• **WRITTEN REQUEST**
Reproduce every line of the listing below character for character, omitting the pictures.

== RECORDS FOR THIS TASK

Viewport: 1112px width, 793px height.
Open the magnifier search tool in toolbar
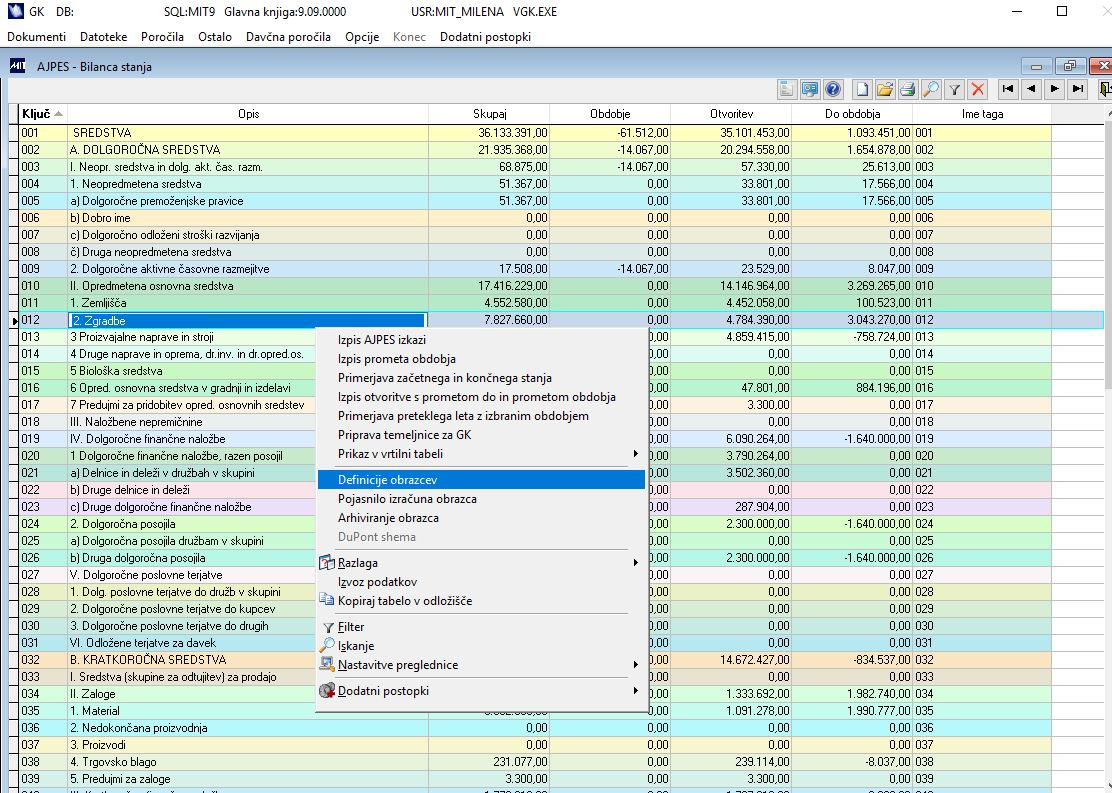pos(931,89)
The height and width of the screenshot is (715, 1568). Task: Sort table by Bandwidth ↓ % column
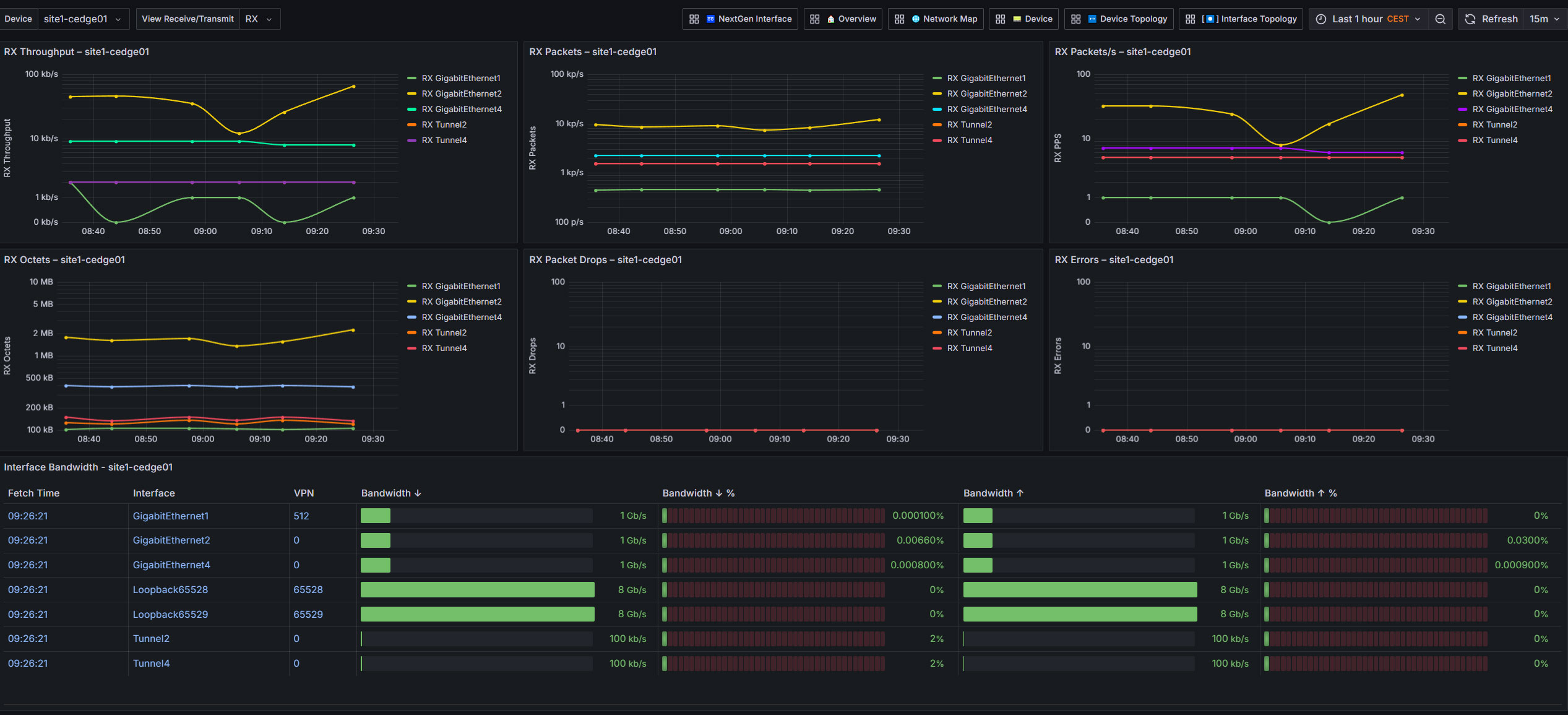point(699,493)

====

• **SOLUTION**
Viewport: 1112px width, 793px height.
Open the magnifier search tool in toolbar
pos(931,89)
The height and width of the screenshot is (715, 1568). Task: Sort table by Bandwidth ↓ % column
point(699,493)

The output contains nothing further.